It all started because of a new and unpopular safety coordinator, whom Dangerfield called a racist in an interview with Jacobin magazine. The coordinator was "always messing" with the Mexican workers, "taking pictures and videos, trying to get them fired."
On Tuesday, during a safety meeting, the coordinator asked one of the Mexican men to translate what he was saying to his fellow Spanish-speaking workers. When he refused, the coordinator "got mad, real red-faced," Dangerfield said. So he called off the meeting and sent "five or six" people home, "trying to fire them."

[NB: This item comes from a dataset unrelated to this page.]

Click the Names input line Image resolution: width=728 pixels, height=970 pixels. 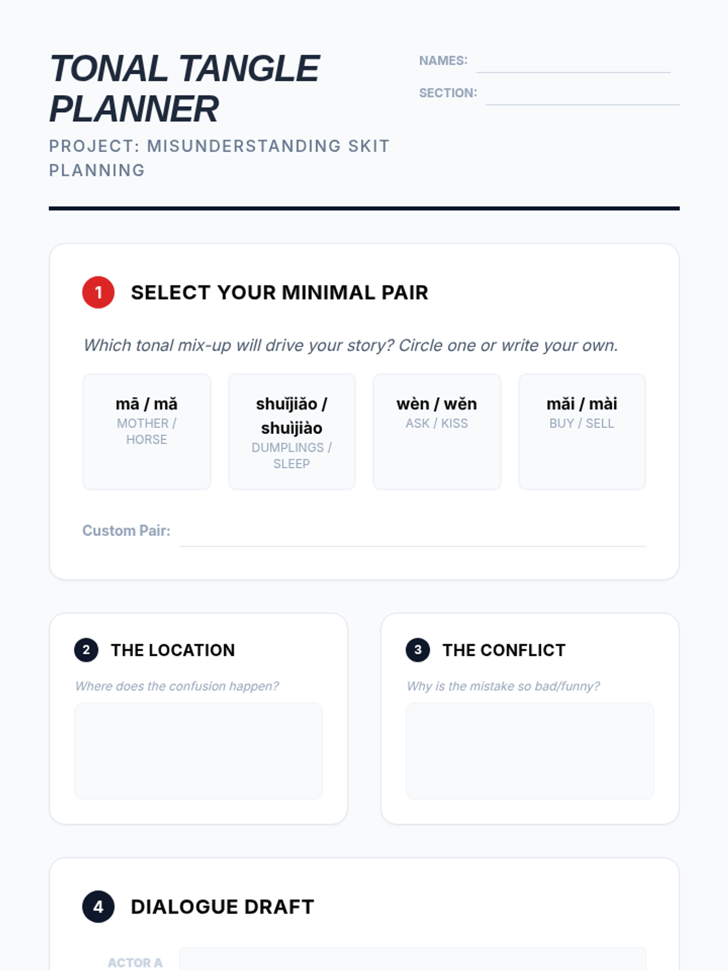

That's when "they all packed their s**t up and shut this motherf**ker down!" Dangerfield explained with jubilance in the video, which has been viewed millions of times on Facebook and other platforms.
"They are not bulls**tting," he said. "They thought they was gonna play with these amigos and they say, ‘Aww yeah, we rise together, homie, and they leaving; they not bulls**tting."
"There wasn't one [worker] left in the building," he told Jacobin.
"This is what black people need to be on, I swear to God, I love this sh*t," Dangerfield, who is black, said in the video. "I think black people are moving in the right direction," he told Jacobin. "Sometimes we don't come together. But if they can do it, we can do it. And we can all come together. There's power in numbers."
Dangerfield said black people who commented on his video agreed, saying "that's what we need to do."
Later in the video, Dangerfield returns to the work site to find it completely empty, and he can hardly contain himself. "This is what I'm talking about, baby. I swear to God. They got me all geeked up. On my Malcom X s**t."
He told Jacobin, "They were walking out with their heads up, strong. It touched me. That's why I was like, wow, this is beautiful."
"We're the ones, the workers — we make the heads get rich," he told the magazine. "Treating us lesser than isn't even cool. We're the reason the hub was getting built. Ain't no owners out there in their hard hats. We're the ones putting our life on the line. So you gotta respect us."
When Dangerfield went back to pick up his paycheck, he was offered $250 to take down his video, but it was just too powerful, he said, and he was fired. He added that the man who refused to translate was also sacked.
Even still, Dangerfield doesn't regret posting the footage, "because it's 5 million people who saw that. And it might change their view on things. Empowering people."
"Me losing a job is nothing compared to the big picture," he said.